Вот он, великий момент, которого так ждали все, — господь крестил Ксению, она заговорила наконец на ангельском наречии. Это дух святой, посетивший ее, разговаривает с самим богом. И, прислушиваясь к ее нелепым словам, пророчица Евфросинья переводила ангельское наречие на земной язык:
— Радуюсь имени твоему, господи, славлю тебя за милость крещения духом святым…

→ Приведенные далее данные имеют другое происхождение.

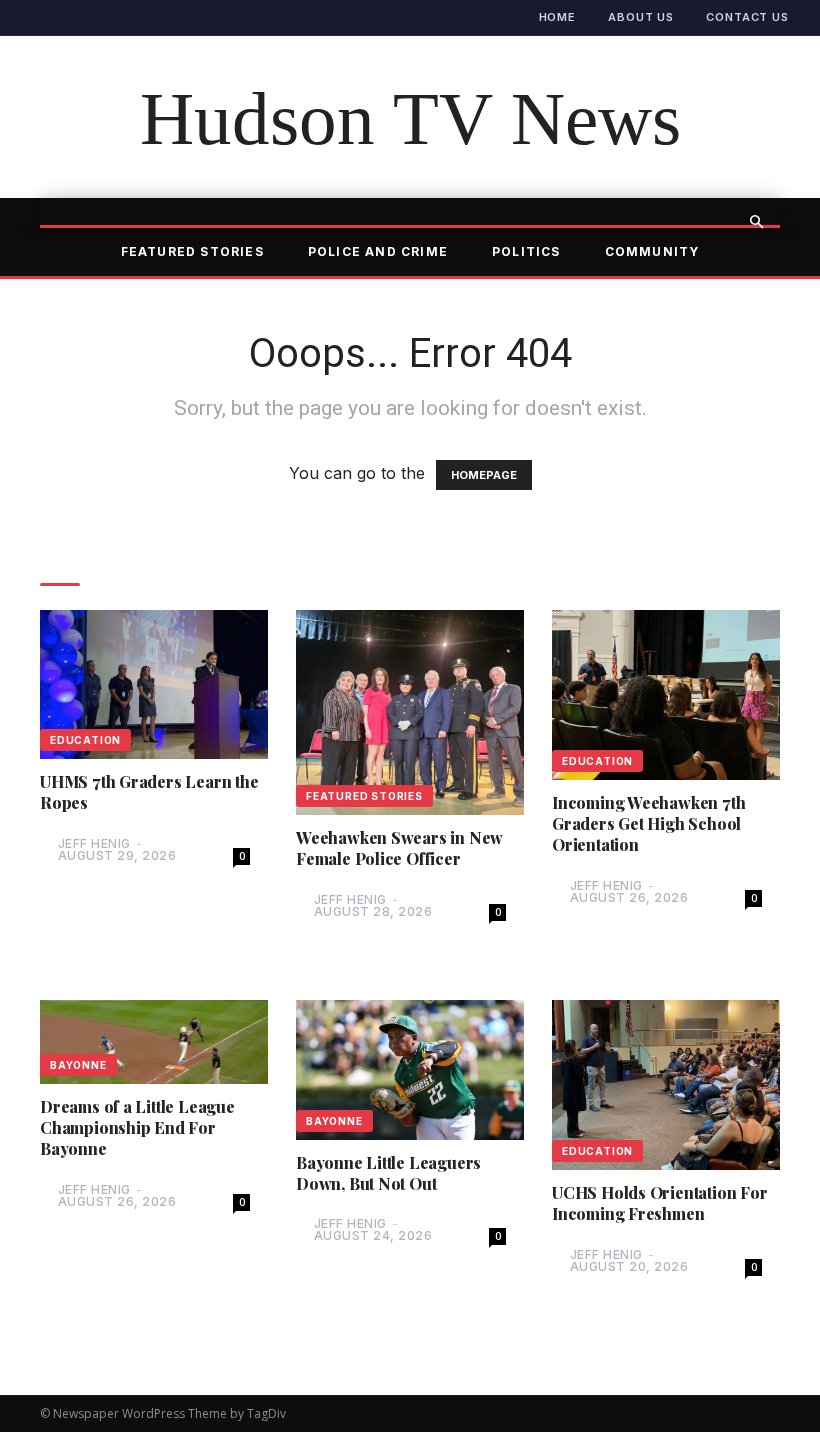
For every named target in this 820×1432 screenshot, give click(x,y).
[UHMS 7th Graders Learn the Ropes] (154, 684)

Очнулась Ксения в сумерки. В окно робко стучал дождик, тонко и жалобно звенела муха, скулила во дворе собака. За перегородкой мать разговаривала с Евфросиньей. Ксения услышала голос пророчицы и сразу почувствовала, как ломит все тело. Она побаивалась этой женщины: ей всегда казалось, что Евфросинья умеет читать людские мысли. Пророчица была суетлива, шумлива, и когда приезжала в гости, то в доме сразу становилось тесно. Суетливой и шумливой вдруг делалась и Прасковья Григорьевна, мать Ксении, не зная, чем бы угостить дорогую гостью, как бы поудобнее ее усадить. Несколько месяцев назад умер муж Евфросиньи, проповедник Аксен, и Евфросинья долго ходила как потерянная, плакала и сетовала, что не нажила с ним детей. Пророчица часто ездила в Москву, покупала там разные вещи и перепродавала потом на городском базаре — этим и жила. Каждый раз, возвращаясь из Москвы, она привозила Ксении гостинец — то шоколадку, то носовой платочек — и всегда рассказывала поучительные истории о том, как помогал ей господь в ее странствиях по московским улицам. И теперь она рассказывала Прасковье Григорьевне, как с божьей помощью без очереди достала билет на поезд.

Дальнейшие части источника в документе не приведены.